EXTRACTED RECORDS:
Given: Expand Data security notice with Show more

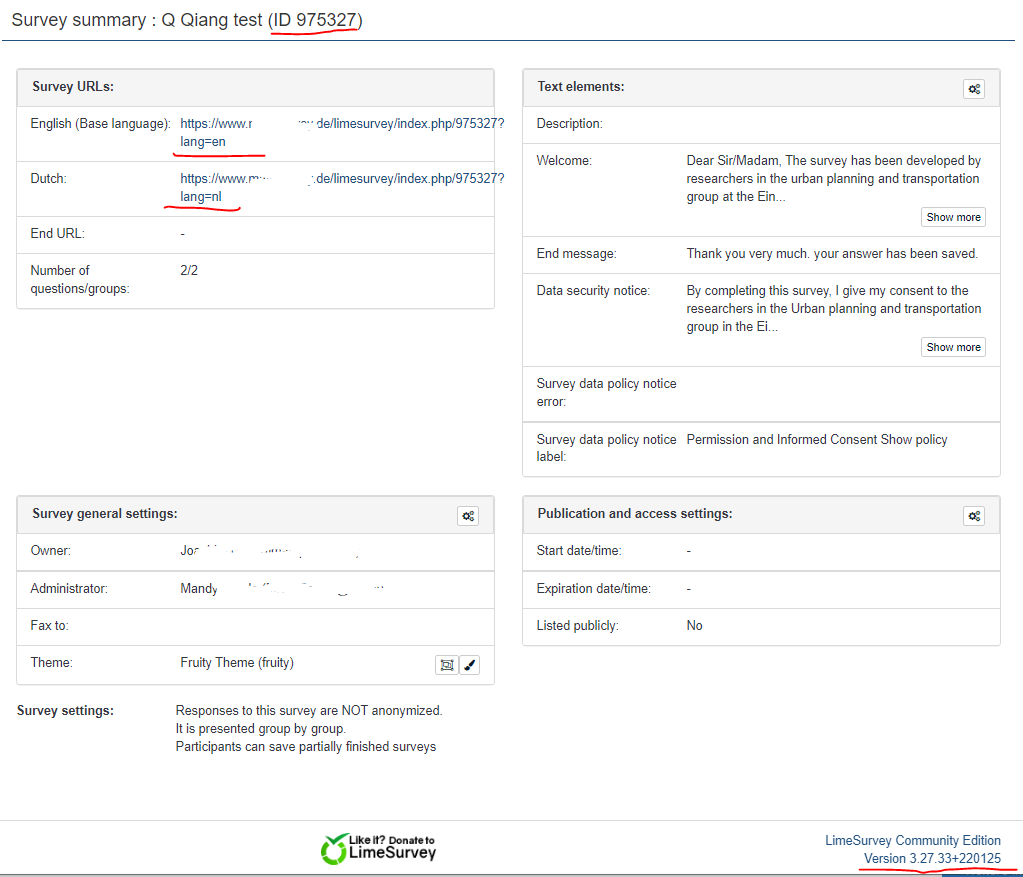Looking at the screenshot, I should tap(952, 347).
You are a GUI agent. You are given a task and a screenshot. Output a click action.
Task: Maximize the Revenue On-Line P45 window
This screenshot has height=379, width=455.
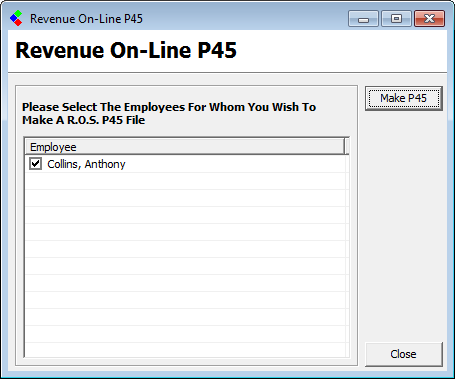(x=396, y=18)
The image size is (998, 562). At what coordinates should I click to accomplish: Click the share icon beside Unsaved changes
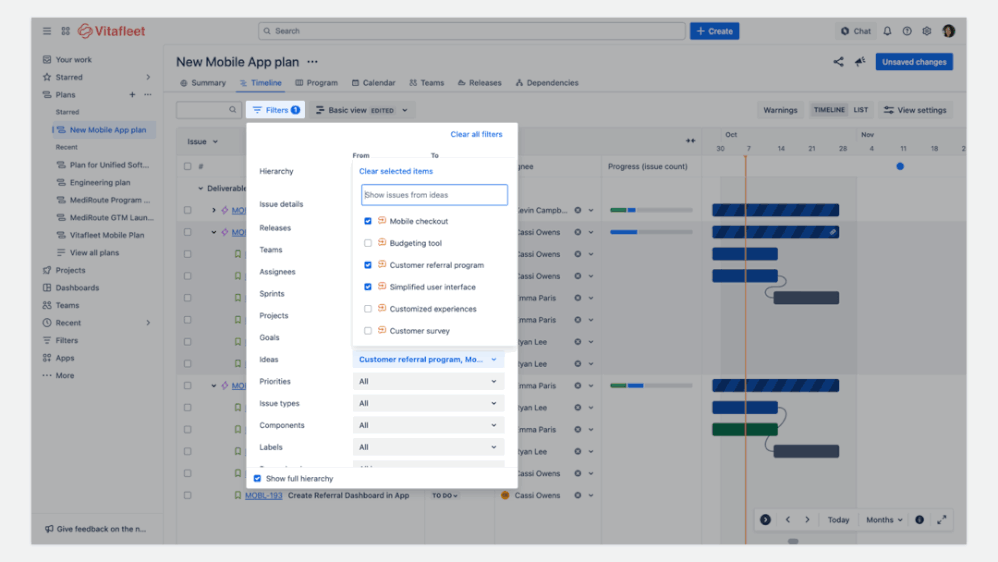(838, 62)
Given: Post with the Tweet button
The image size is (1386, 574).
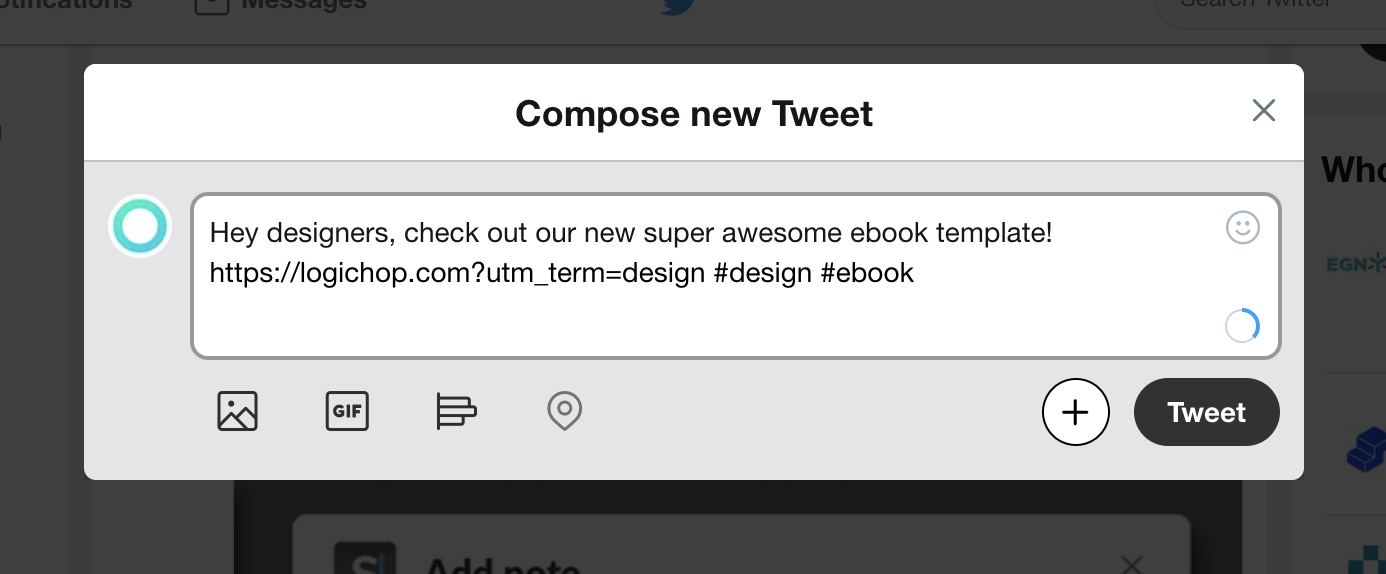Looking at the screenshot, I should 1207,412.
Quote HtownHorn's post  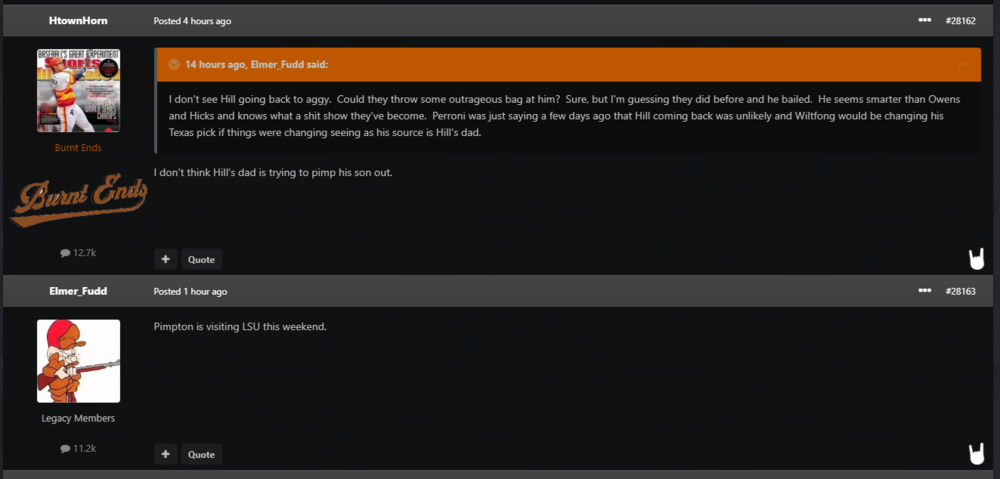click(201, 259)
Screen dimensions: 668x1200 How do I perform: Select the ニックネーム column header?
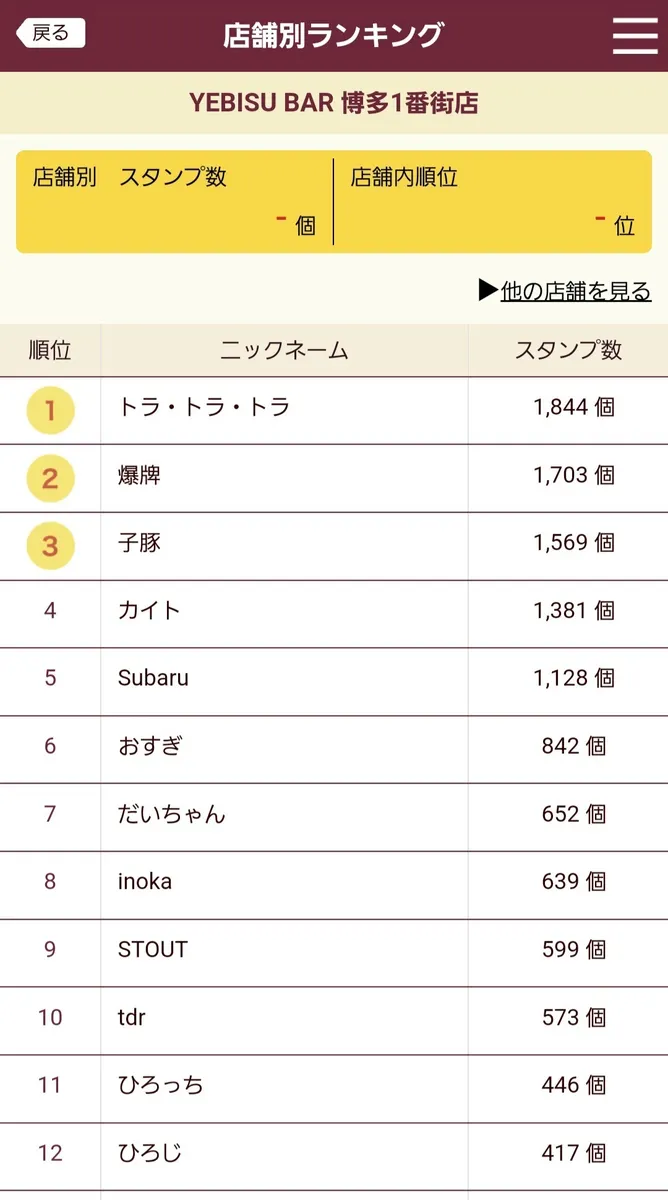coord(284,350)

ASSIGNMENT: Word for word, reproduce each line from the one with "Screen dimensions: 668x1200" through the last line of the material above, both included, and drop the pictures.

SOLUTION TO THIS PROBLEM:
Screen dimensions: 668x1200 How do I perform: Select the ニックネーム column header?
coord(284,350)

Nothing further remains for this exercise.